**Problem requirements**
From the entries provided below, copy each line that contains the word "view".

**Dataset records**
....................
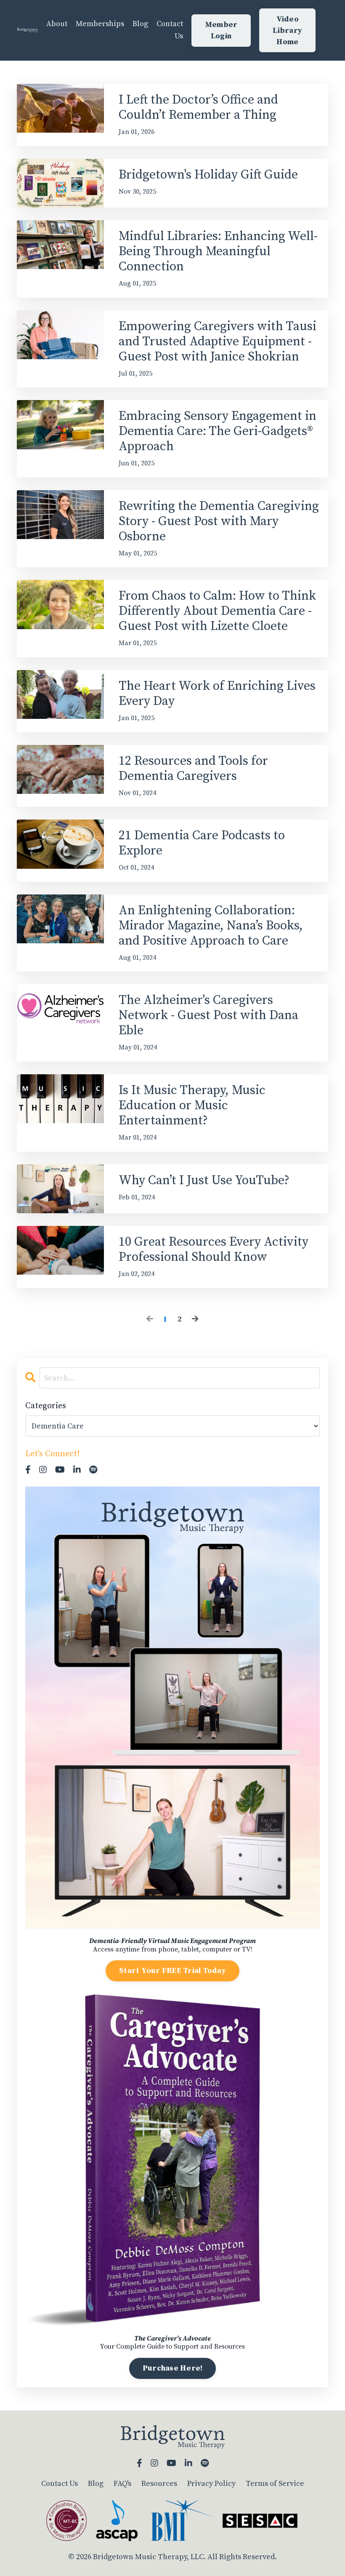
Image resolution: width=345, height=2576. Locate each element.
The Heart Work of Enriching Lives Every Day (217, 693)
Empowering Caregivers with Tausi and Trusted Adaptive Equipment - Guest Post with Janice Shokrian (217, 341)
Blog (140, 24)
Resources (159, 2483)
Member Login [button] (221, 30)
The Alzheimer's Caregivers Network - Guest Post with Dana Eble (208, 1015)
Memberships (100, 24)
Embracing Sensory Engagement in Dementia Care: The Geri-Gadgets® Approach (217, 431)
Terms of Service (275, 2483)
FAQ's (122, 2483)
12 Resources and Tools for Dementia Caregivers (193, 768)
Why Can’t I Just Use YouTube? (204, 1180)
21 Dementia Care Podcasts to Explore (202, 843)
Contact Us (170, 30)
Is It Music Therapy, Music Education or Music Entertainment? (192, 1105)
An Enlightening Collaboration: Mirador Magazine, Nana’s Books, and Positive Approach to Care (211, 925)
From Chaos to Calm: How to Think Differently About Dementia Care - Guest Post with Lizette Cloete (217, 611)
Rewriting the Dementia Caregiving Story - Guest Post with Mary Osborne (219, 521)
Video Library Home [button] (287, 30)
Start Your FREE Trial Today (172, 1970)
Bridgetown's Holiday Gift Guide (208, 174)
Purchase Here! (173, 2368)
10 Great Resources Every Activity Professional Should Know (213, 1249)
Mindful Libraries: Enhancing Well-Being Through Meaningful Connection (218, 251)
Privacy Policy (211, 2483)
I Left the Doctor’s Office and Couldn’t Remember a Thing (198, 107)
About (56, 24)
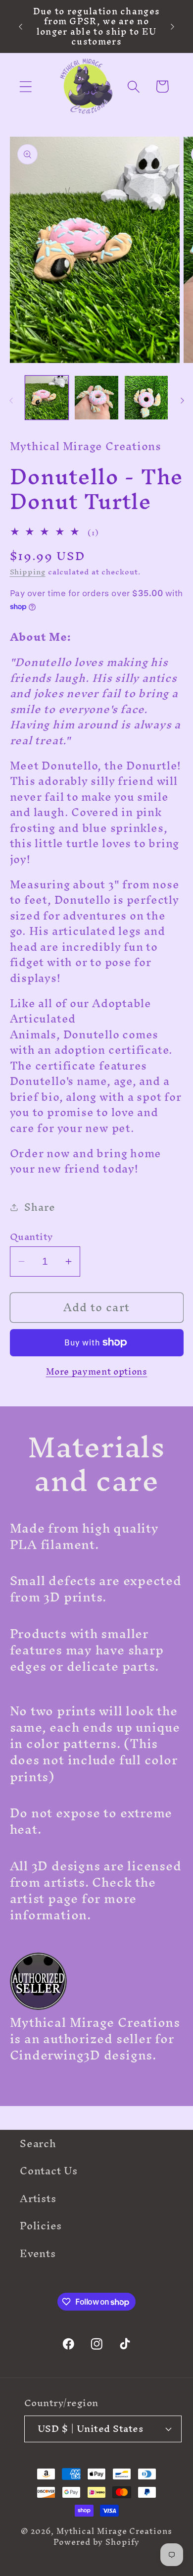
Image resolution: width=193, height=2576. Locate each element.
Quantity (31, 1236)
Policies (41, 2225)
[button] (25, 86)
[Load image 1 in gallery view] (47, 397)
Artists (38, 2198)
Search (38, 2143)
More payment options (96, 1371)
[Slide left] (11, 401)
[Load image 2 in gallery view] (96, 397)
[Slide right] (182, 401)
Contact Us (49, 2170)
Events (38, 2253)
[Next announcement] (173, 27)
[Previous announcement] (21, 27)
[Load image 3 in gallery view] (146, 397)
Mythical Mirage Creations (114, 2531)
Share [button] (39, 1207)
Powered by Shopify (96, 2542)
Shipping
....................
**Answer to this task**
[Load image 1 in gallery view] (47, 397)
[Load image 2 in gallery view] (96, 397)
[Load image 3 in gallery view] (146, 397)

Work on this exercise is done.